Friday, October 18, 2019


       As we wrap up the first quarter of the school year, and begin the tedious task of filling out our student's report cards, all teachers hit that moment when they open the "Comments" box and have to come up with a way to tell Mom and Dad that their precious little Johnny (or Janey) is either not performing quite up to academic snuff, or perhaps could use some serious behavior modification.  That is when the age-old dilemma sets in - exactly how HONEST do I want to be?  There is a fine line between acknowledging the seriousness of a child's problems and being hauled into the administrator's office to face a  firestorm of parental ire.  So, this post is especially for all of you newer teachers who may not be quite sure exactly where that line falls.  Here are the top ten comments that you NEVER, EVER want to use on a student's report card!
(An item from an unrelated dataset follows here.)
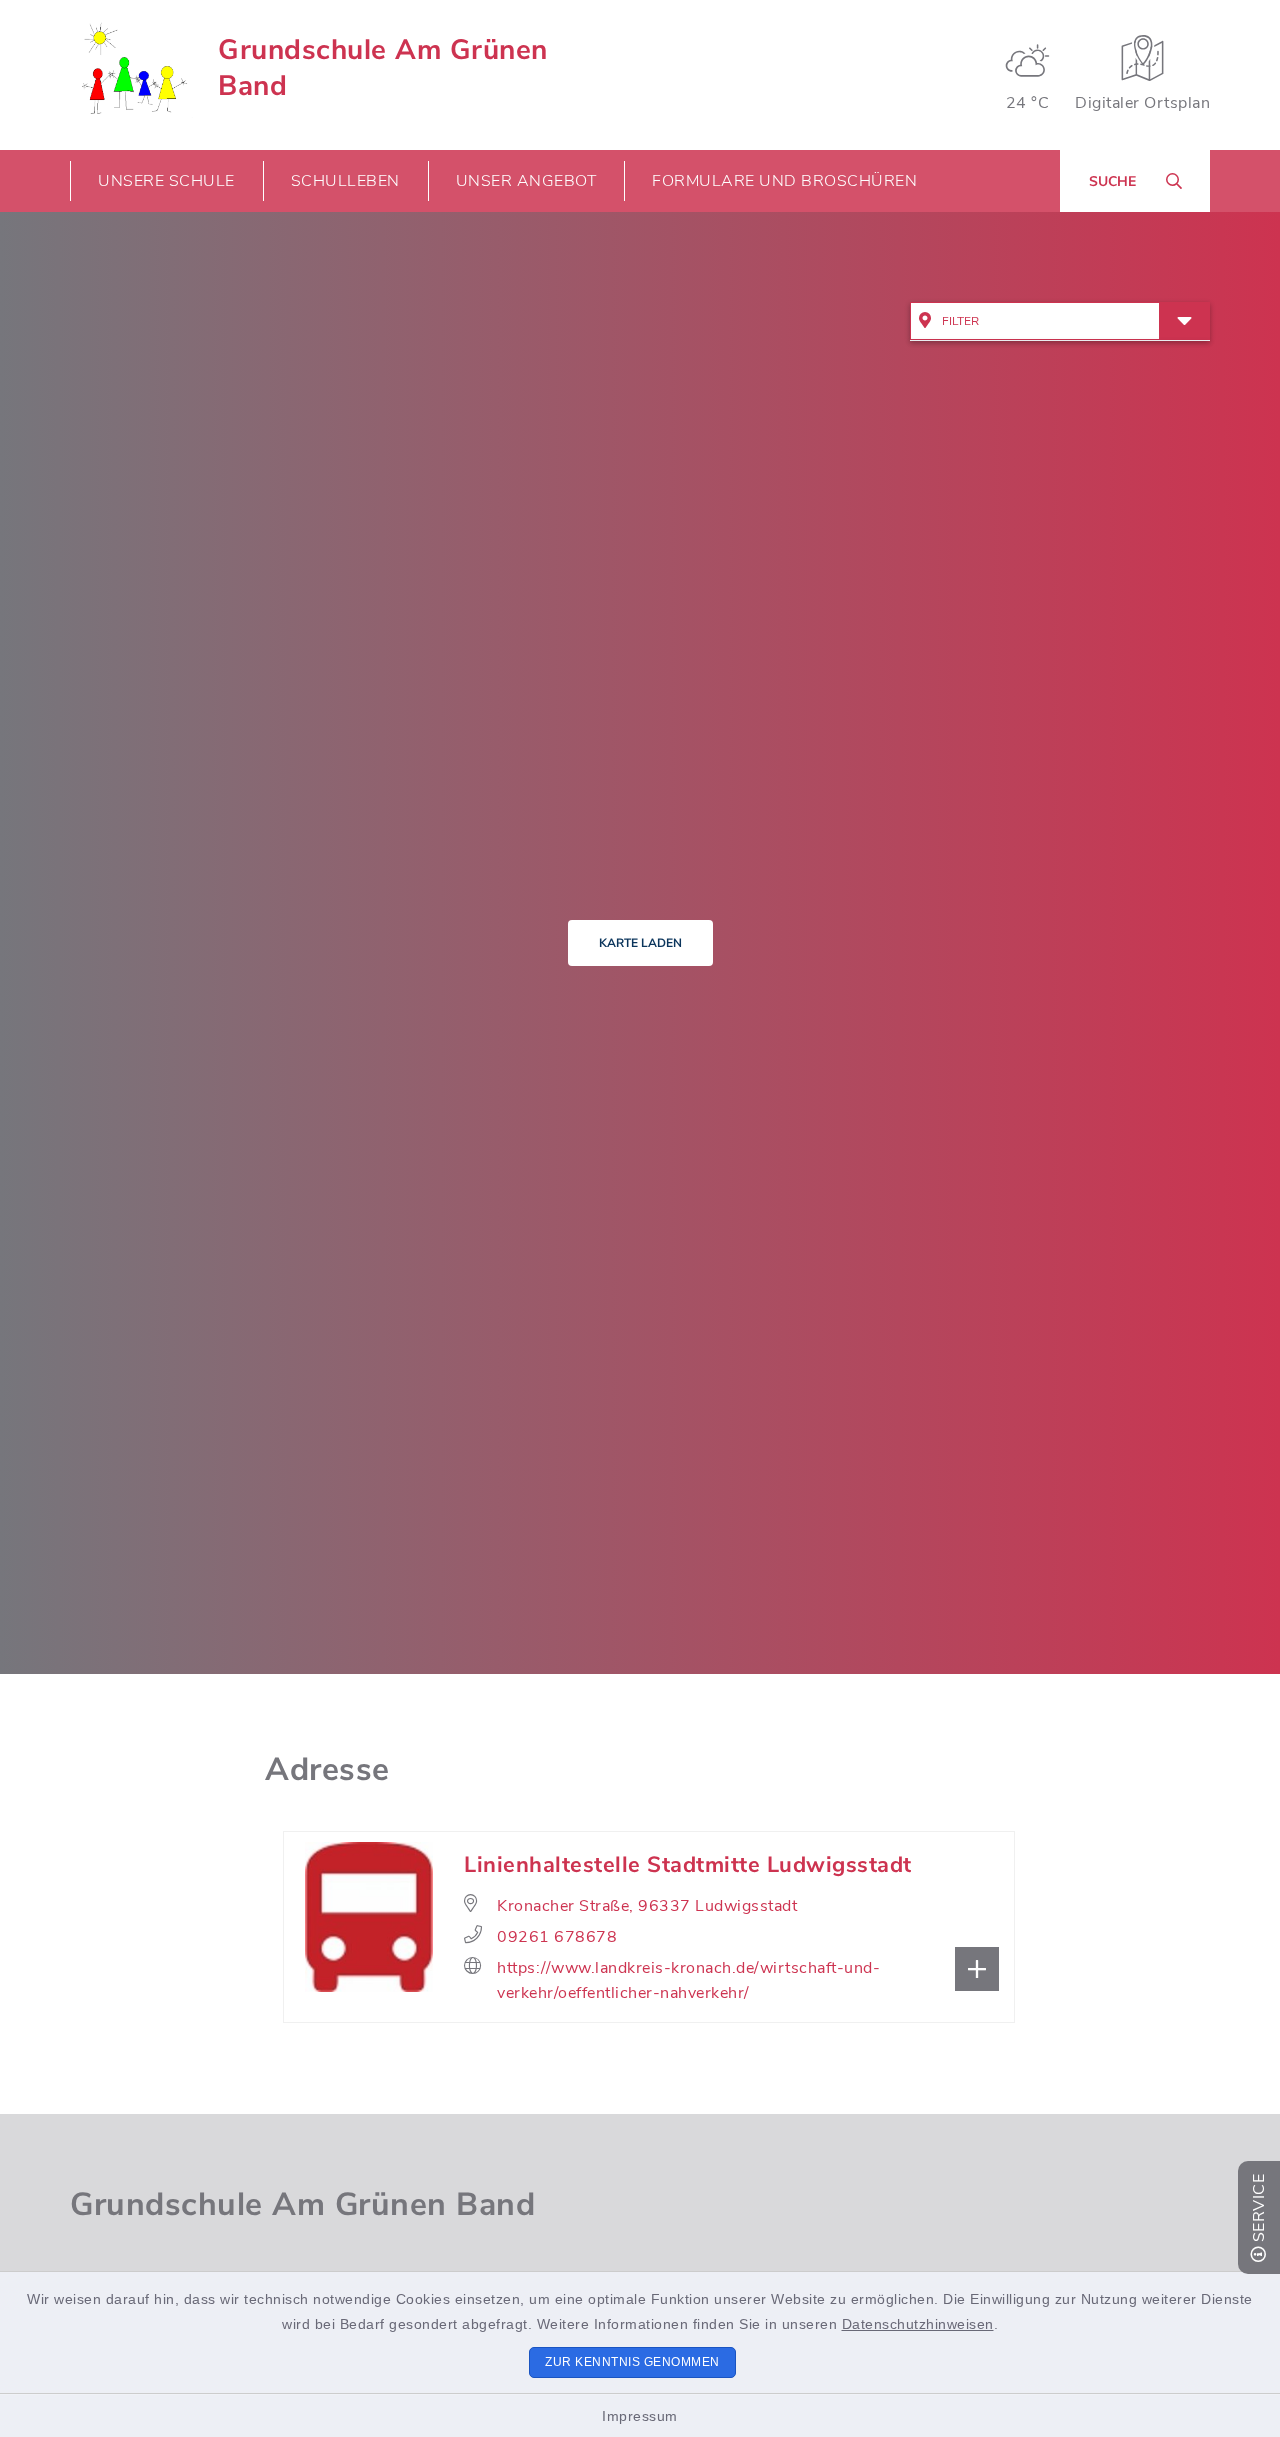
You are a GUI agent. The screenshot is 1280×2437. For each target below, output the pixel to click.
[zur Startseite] (131, 68)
10. "Dumber than a box of rocks!"  OK, this is just clearly out of bounds, even if, in the heat of being told that Genghis Khan killed John F. Kennedy, you might want to say it.  And, you can't pretty it up by substituting "a bag of hammers" or "a bowl of potato salad."

9.  "Obnoxious little twerp!"  Again, you may occasionally feel this way, but really, ya JUST CAN'T SAY IT!!!  (And, again, substituting other words for "twerp" doesn't make it acceptable.  Instead, focus on what needs improving: "Johnny needs to learn not to put boogers in Suzie's hair!" or something like that.)

8.  "This student should go far.  Australia would be a good start!"  OK, this one begins in an acceptable fashion, but the second half spoils it.  Jut think that part.

7.  "Did you drop him on his head as a baby?"   First of all, if the parent actually DID do this, they probably feel incredibly guilty and bringing it up is not a good idea!  And, if they didn't, they will resent both what it says about their parenting AND their child's abilities.  This one will get you hauled before the principal for sure. 

6.  "Have you considered home schooling your child?  You're really missing out not seeing him every day."  Nice try.  The kid is in your classroom so the parents can A.  Work to earn a living, and B. Not have to deal with the stuff that made you ask this question!

5.  "I hear that XYZ School down the road is much better equipped than we are to deal with Janey's unique learning style."  OK, this is classic buck passing, and parents will see through it in a minute!  Not only that, your administrator will NOT appreciate your trying to reduce enrollment, and XYZ School probably has a little Janey of their own that they will lob in your direction in a heartbeat if you send them yours!

4.  "Are you SURE Johnny is related to his older sister?"  Yeah, we all have those families where the big brother/sister is one of those overachievers that make us feel like Mr. Chips, but then their younger sibling makes you contemplate the joys of early retirement, or maybe even homelessness.  Again, parents resent the implication.  Just snag one of his fingernail clippings and send it off for a DNA test if you really want to know!

3.  "Perhaps Johnny needs a new hobby to work off some of that energy - maybe alligator wrestling or cliff diving in Sri Lanka?"  Chances are they've already got him doing a few of those things; if not, they're not going to sign him up just because you suggested it!

2.  "This semester, Janey has reached rock bottom and appears to be renting a jackhammer to dig even further."  OK, this is a bit more acceptable than some of the above, but you might want to dress it up a little bit.  No parent likes to be told their kid has dug a hole they have no hope of climbing out of!


1.  "Theoretically speaking, of course, how much would you miss him, really?"

Some things are better thought than spoken.

1 comment:

  1. Number 1 made me almost choke on my potato chips, thanks!